New home deposit scheme places for first and second-time buyers announced

Tens of thousands more Australians will get a helping hand from the government to enter the housing market as the government announces an extension to the popular First Home Loan Deposit Scheme (FHLDS) with a new scheme arrival called the Regional Home Guarantee.

Not only has the government increased the number of places on the FHLDS from 10,000 to 35,000 spaces for the next financial year, they have created an additional 10,000 places to encourage buyers to find their home in the regions, rather than metro areas.

Regional Home Guarantee available to previous home owners, not just first home buyers

The kicker with the Regional Home scheme is the fact that you don’t have to be a first home buyer to secure a place on the scheme.

People who have not owned a property in the last 5 years will also be eligible for the Regional Home scheme, giving buyers a second chance at getting back into the property market with only 5% deposit.

That means couples where one person is not a first home buyer, and not eligible for the FHLDS, can still access a government scheme where the remaining 15% deposit is guaranteed by the government, ultimately avoiding costly Lenders Mortgage Insurance (LMI).

We take a look at how each of the scheme’s differ;

See notes below for more details

Housing affordability at 75 year low

Housing affordability has been increasingly difficult over the last 20 years and for many it seems near impossible to own a home of your own.

Whilst there have been inquiries into housing over the last two decades and no end to the number of politicians who think they have a viable solution, like replacing one off stamp duty with an annual land tax – it’s only when you see the industry close up that you realise there isn’t an easy fix.

Sure, the additional costs of stamp duty and Lenders Mortgage Insurance are a barrier for entry for many, but it’s not just about the tax (which the government could easily remove completely if they were that concerned), the value of property has increased significantly over the last 12 months.

Contributing factors to property prices skyrocketing and housing affordability issues;

  • Low numbers of properties available for sale

  • Increased demand from buyers utilising government deposit schemes

  • Delays in new homes being built

  • Reduction in developers building new developments

  • Rents and cost of living increasing reducing ability to save for a home deposit and cover stamp duty costs

  • Government deposit schemes are only for owner occupied properties, removing the opportunity for first home buyers to invest in property ‘rent-vest’ and support their mortgage costs.

Property is cyclical but like anything, when the supply and accessibility isn’t available, the costs increase. Just take a look at current petrol prices going bananas due to supply issues.

For the last 12 months, property stock on the market has been at lower levels than previous years, and with many buyers (including first home buyers), trying to get into the market, demand has outdriven supply and property prices skyrocketed.

You’ll see in the table below the difference between stock levels between 2020, 2021 and 2022. Even just a 20% drop in stock on market can drive property prices up.

The good news is, we are starting to see more properties come on the market for sale and less demand as some buyers have reconsidered timing their entry into the property market. The property market is showing some signs of cooling, giving those remaining in the hunt for a property a better chance of securing a property within their budget.

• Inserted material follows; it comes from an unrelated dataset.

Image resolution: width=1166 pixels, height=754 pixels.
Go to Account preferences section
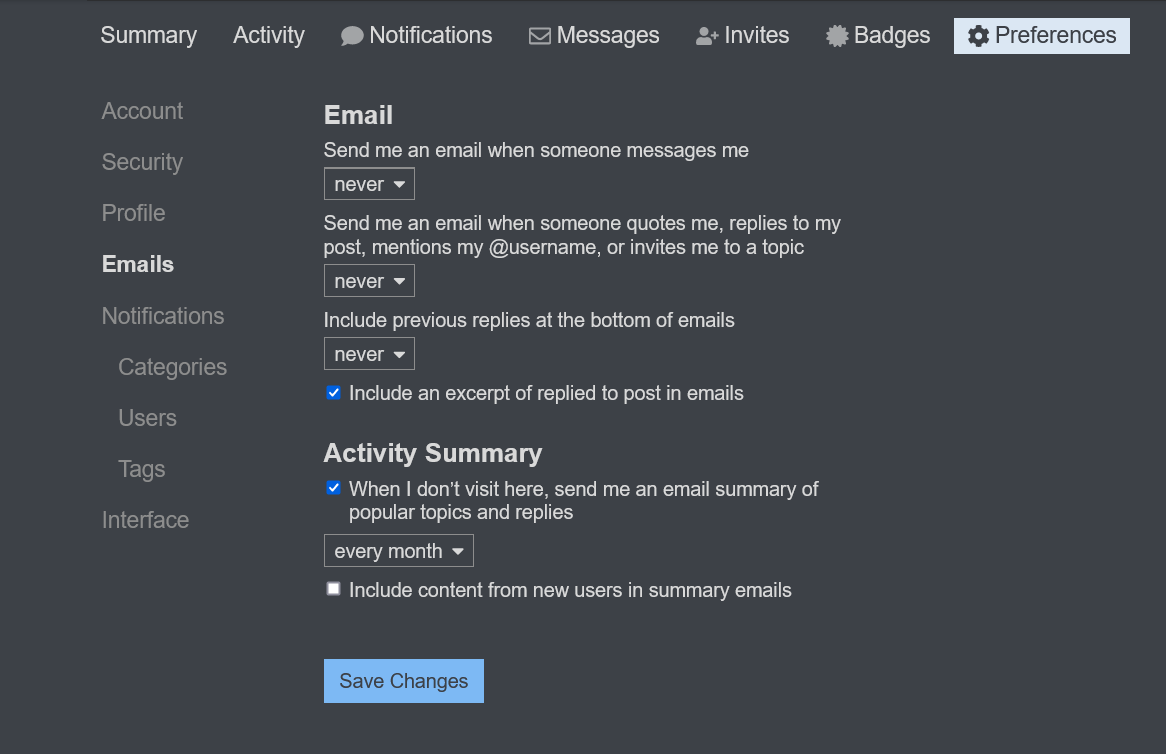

More opportunities for First Home Buyers

Whilst government schemes can contribute to increased property prices, the opportunity for new or previous home owners to get in or back into the property market outweighs the potential downside. As First Home Buyer mortgage brokers, we saw many of our clients secure places on the FHLDS over the last few years, but also many missed out because there weren’t enough places. So, increasing the number of places to 35,000 will be good for many first home buyers.

We also welcome the Regional Home deposit scheme as there are many people out there who aren’t currently in the property market but want to get back in. This could be the motivation they need to secure their own home again.

Talk to a First Home Buyer mortgage broker

With all the government schemes and options, it can seem confusing, so it’s important to speak with a first home buyer mortgage specialist like Mint Equity. Contact us today to discuss your options.

Notes;

For a property to be eligible it must be a 'residential property' - this term has a particular meaning under each of the Schemes, and Participating Lenders can assist if there is any doubt.

Couples are only eligible for the First Home Loan Deposit Scheme or the New Home Guarantee if they are married or in a de-facto relationship with each other. Other persons buying together, including siblings, parent/child or friends, are not eligible for these Schemes.

Applicants can be either first home buyers or previous owners who do not currently own a home. That is, the applicant must not currently have a freehold interest in real property in Australia, a lease of land in Australia or a company title interest in land in Australia.